On Sun, Jun 16, 2024 at 09:46:45AM +0000, Benno Lossin wrote:
> On 16.06.24 00:12, Boqun Feng wrote:
> > On Sat, Jun 15, 2024 at 07:09:30AM +0000, Benno Lossin wrote:
> >> On 15.06.24 03:33, Boqun Feng wrote:
> >>> On Fri, Jun 14, 2024 at 09:22:24PM +0000, Benno Lossin wrote:
> >>>> On 14.06.24 16:33, Boqun Feng wrote:
> >>>>> On Fri, Jun 14, 2024 at 11:59:58AM +0200, Miguel Ojeda wrote:
> >>>>>> On Thu, Jun 13, 2024 at 9:05 PM Boqun Feng <boqun.feng@xxxxxxxxx> wrote:
> >>>>>>>
> >>>>>>> Does this make sense?
> >>>>>>
> >>>>>> Implementation-wise, if you think it is simpler or more clear/elegant
> >>>>>> to have the extra lower level layer, then that sounds fine.
> >>>>>>
> >>>>>> However, I was mainly talking about what we would eventually expose to
> >>>>>> users, i.e. do we want to provide `Atomic<T>` to begin with? If yes,
> >>>>>
> >>>>> The truth is I don't know ;-) I don't have much data on which one is
> >>>>> better. Personally, I think AtomicI32 and AtomicI64 make the users have
> >>>>> to think about size, alignment, etc, and I think that's important for
> >>>>> atomic users and people who review their code, because before one uses
> >>>>> atomics, one should ask themselves: why don't I use a lock? Atomics
> >>>>> provide the ablities to do low level stuffs and when doing low level
> >>>>> stuffs, you want to be more explicit than ergonomic.
> >>>>
> >>>> How would this be different with `Atomic<i32>` and `Atomic<i64>`? Just
> >>>
> >>> The difference is that with Atomic{I32,I64} APIs, one has to choose (and
> >>> think about) the size when using atomics, and cannot leave that option
> >>> open. It's somewhere unconvenient, but as I said, atomics variables are
> >>> different. For example, if someone is going to implement a reference
> >>> counter struct, they can define as follow:
> >>>
> >>> struct Refcount<T> {
> >>> refcount: AtomicI32,
> >>> data: UnsafeCell<T>
> >>> }
> >>>
> >>> but with atomic generic, people can leave that option open and do:
> >>>
> >>> struct Refcount<R, T> {
> >>> refcount: Atomic<R>,
> >>> data: UnsafeCell<T>
> >>> }
> >>>
> >>> while it provides configurable options for experienced users, but it
> >>> also provides opportunities for sub-optimal types, e.g. Refcount<u8, T>:
> >>> on ll/sc architectures, because `data` and `refcount` can be in the same
> >>> machine-word, the accesses of `refcount` are affected by the accesses of
> >>> `data`.
> >>
> >> I think this is a non-issue.
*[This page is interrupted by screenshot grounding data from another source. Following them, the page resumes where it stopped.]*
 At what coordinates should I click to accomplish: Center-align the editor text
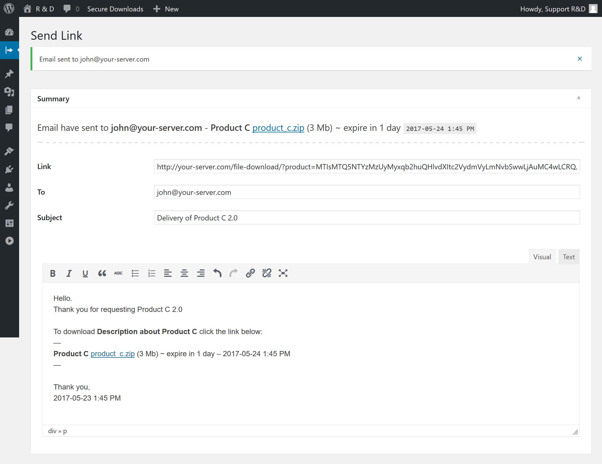click(x=184, y=273)
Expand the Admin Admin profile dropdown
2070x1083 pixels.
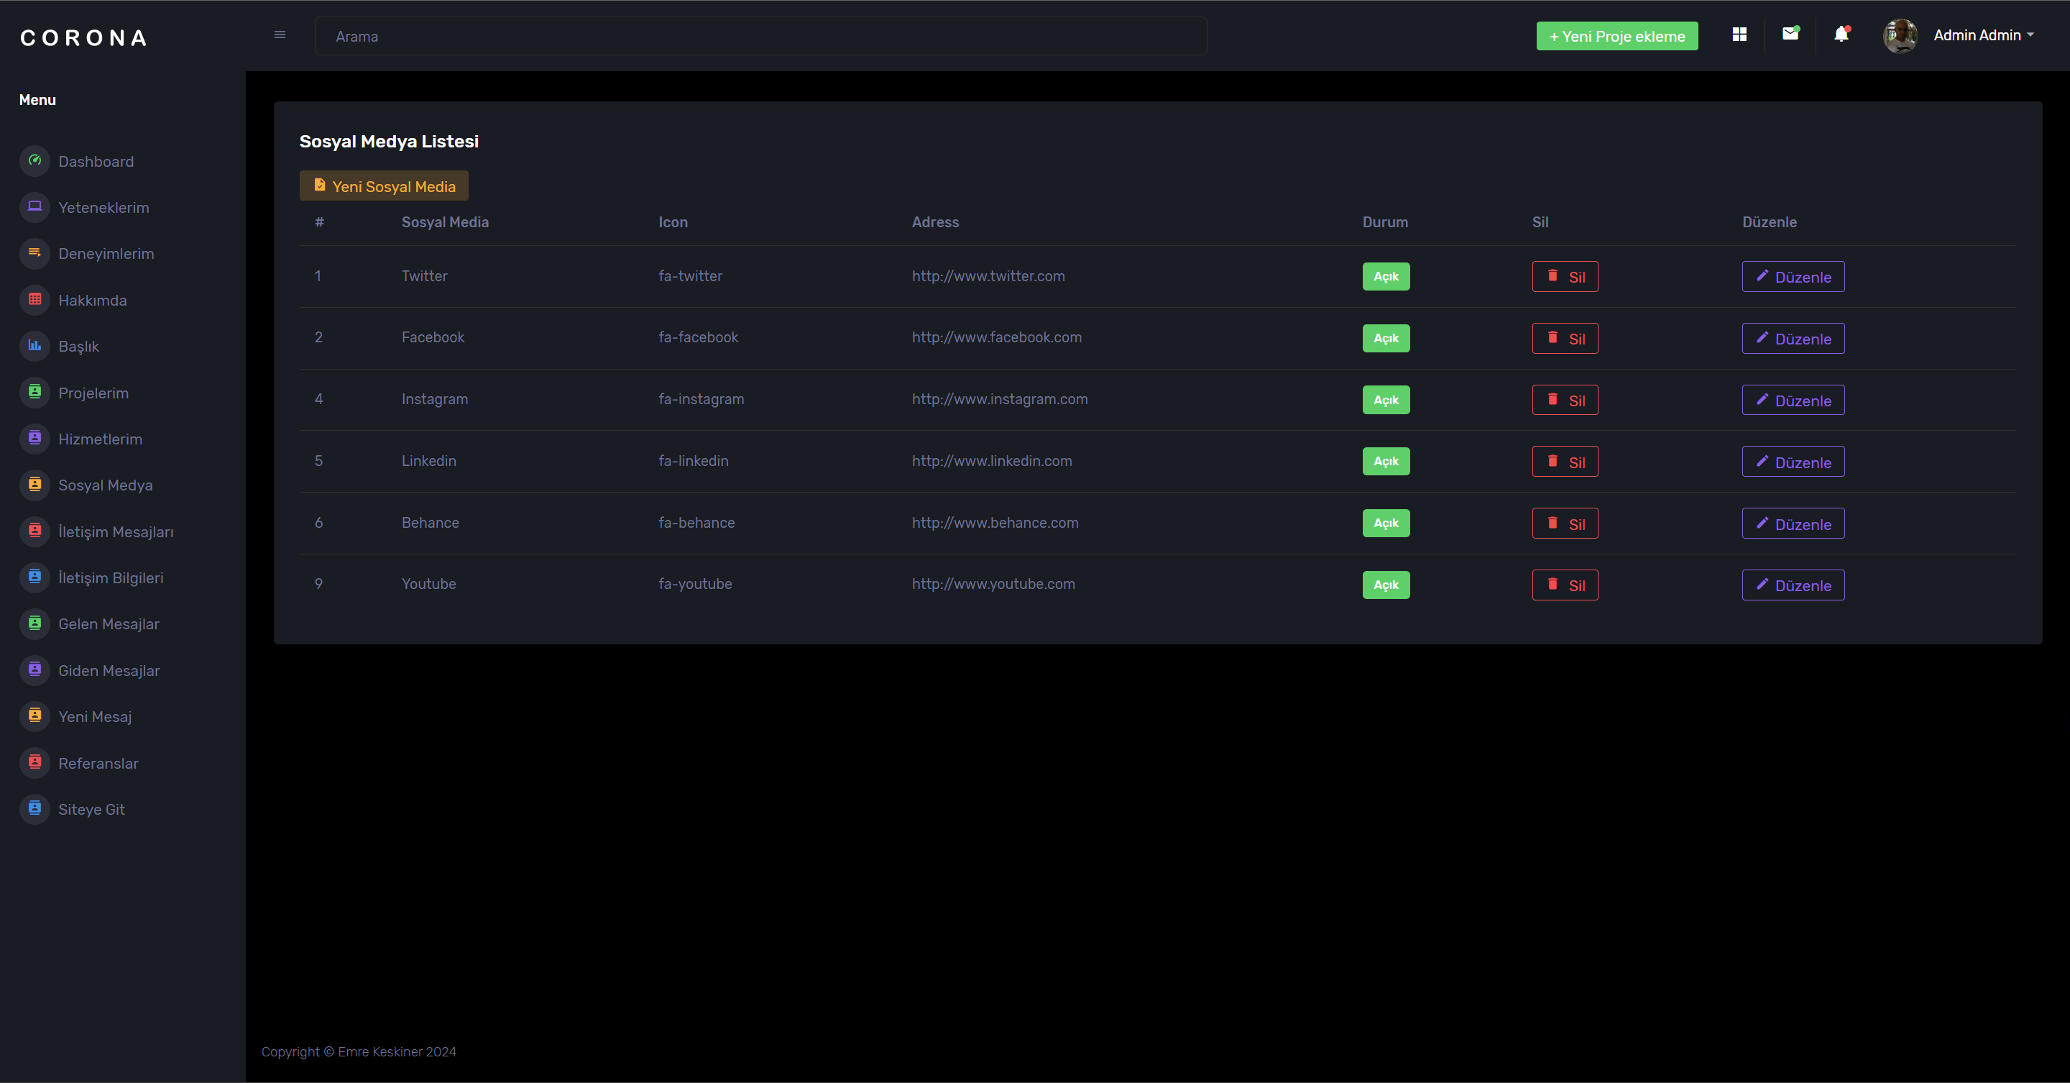click(1982, 35)
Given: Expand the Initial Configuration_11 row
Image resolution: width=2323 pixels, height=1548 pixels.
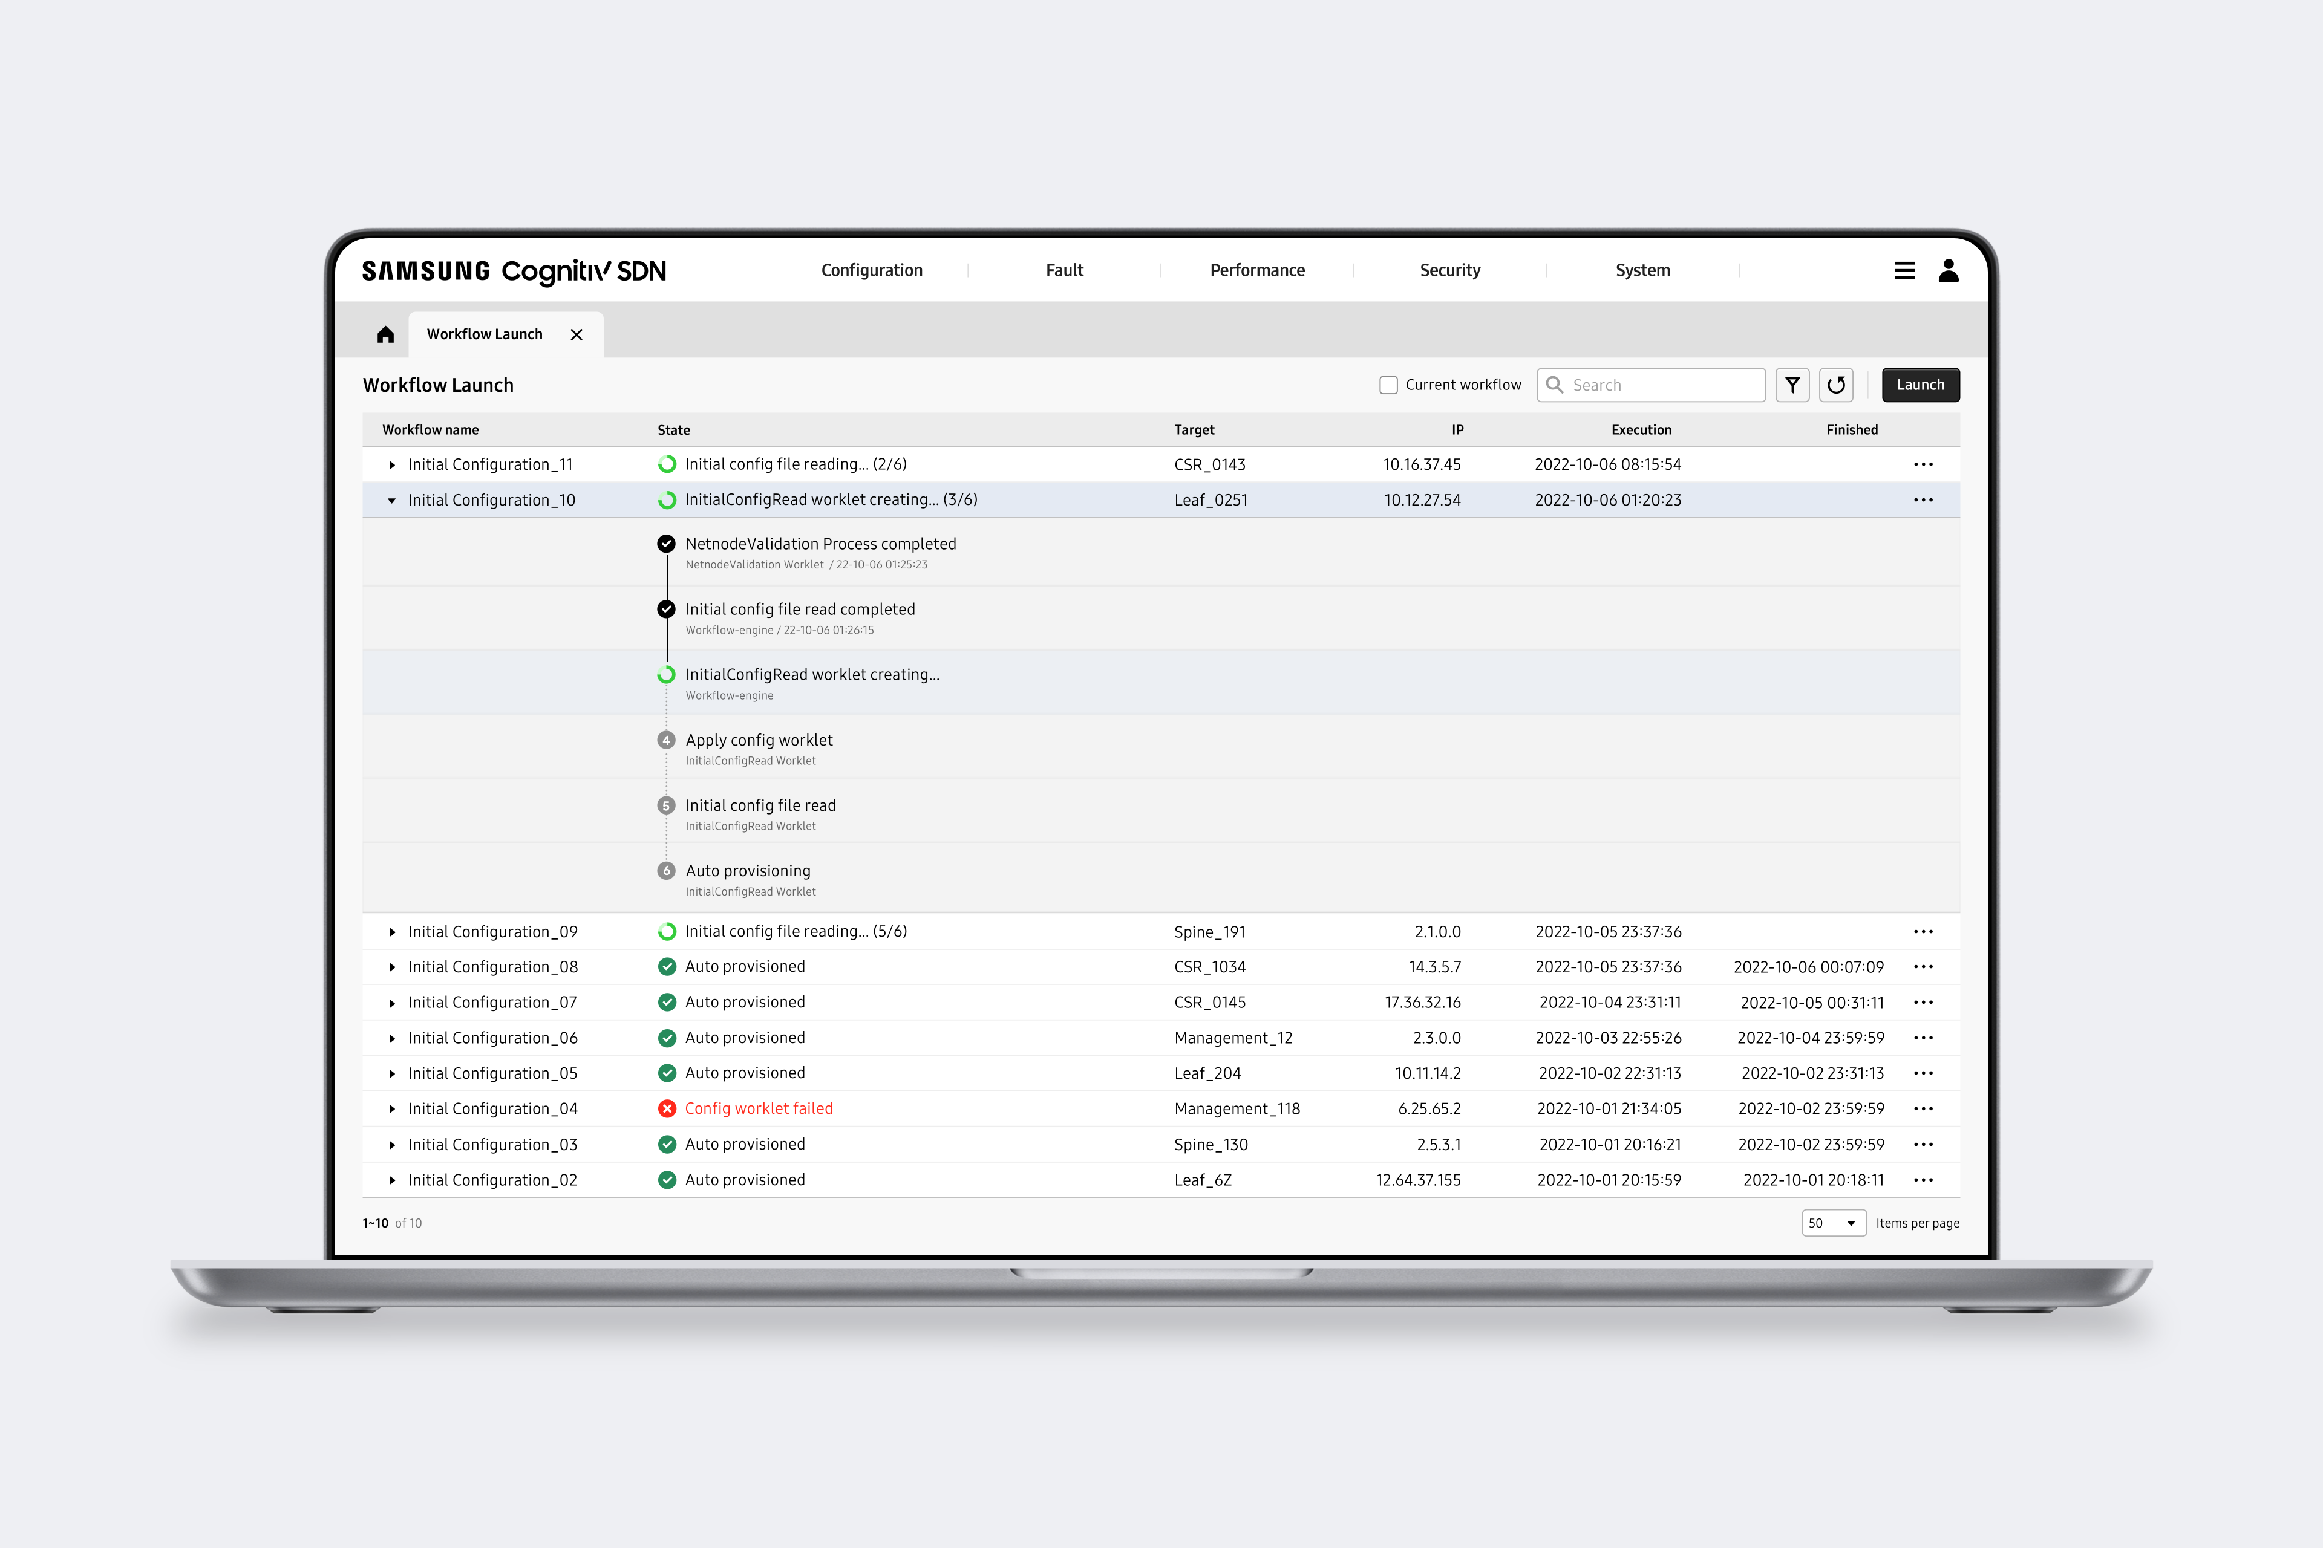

We have two options of counteracting this:
> >> 1. We can just point this out in reviews and force people to use
> >> `Atomic<T>` with a concrete type. In cases where there really is the
> >> need to be generic, we can have it.
> >> 2. We can add a private trait in the bounds for the generic, nobody
> >> outside of the module can access it and thus they need to use a
> >> concrete type:
> >>
> >> // needs a better name
> >> trait Integer {}
> >> impl Integer for i32 {}
> >> impl Integer for i64 {}
> >>
> >> pub struct Atomic<T: Integer> {
> >> /* ... */
> >> }
> >>
> >> And then in the other module, you can't do this (with compiler error):
> >>
> >> pub struct Refcount<R: Integer, T> {
> >> // ^^^^^^^ not found in this scope
> >> // note: trait `crate::atomic::Integer` exists but is inaccessible
> >> refcount: Atomic<R>,
> >> data: UnsafeCell<T>,
> >> }
> >>
> >> I think that we can start with approach 2 and if we find a use-case
> >> where generics are really unavoidable, we can either put it in the same
> >> module as `Atomic<T>`, or change the access of `Integer`.
> >>
> >
> > What's the issue of having AtomicI32 and AtomicI64 first then? We don't
> > need to do 1 or 2 until the real users show up.
>
> Generics allow you to avoid code duplication (I don't think that you
> want to create the `Atomic{I32,I64}` types via macros...). We would have
> to do a lot of refactoring, when we want to introduce it. I don't see
You can simply do
type AtomicI32=Atomic<i32>;
Plus, we always do refactoring in kernel, because it's impossible to get
everything right at the first time. TBH, it's too confident to think one
can.
> the harm of introducing generics from the get-go.
>
> > And I'd like also to point out that there are a few more trait bound
> > designs needed for Atomic<T>, for example, Atomic<u32> and Atomic<i32>
> > have different sets of API (no inc_unless_negative() for u32).
>
> Sure, just like Gary said, you can just do:
>
> impl Atomic<i32> {
> pub fn inc_unless_negative(&self, ordering: Ordering) -> bool;
> }
>
> Or add a `HasNegative` trait.
>
> > Don't make me wrong, I have no doubt we can handle this in the type
> > system, but given the design work need, won't it make sense that we take
> > baby steps on this? We can first introduce AtomicI32 and AtomicI64 which
> > already have real users, and then if there are some values of generic
> > atomics, we introduce them and have proper discussion on design.
>
> I don't understand this point, why can't we put in the effort for a good
> design? AFAIK we normally spend considerable time to get the API right
> and I think in this case it would include making it generic.
>
What's the design you propose here? Well, the conversation between us is
only the design bit I saw, elsewhere it's all handwaving that "generics
are overall really good". I'm happy to get the API right, and it's easy
and simple to do on concrete types. But IIUC, Gary's suggestion is to
only have Atomic<i32> and Atomic<i64> first, and do the design later,
which I really don't like. It may not be a complete design, but I need
to see the design now to understand whether we need to go to that
direction. I cannot just introduce a TBD generic.
Regards,
Boqun
> > To me, it's perfectly fine that Atomic{I32,I64} co-exist with Atomic<T>.
> > What's the downside? A bit specific example would help me understand
> > the real concern here.
>
> I don't like that, why have two ways of doing the same thing? People
> will be confused whether they should use `AtomicI32` vs `Atomic<i32>`...
>
> ---
> Cheers,
> Benno
>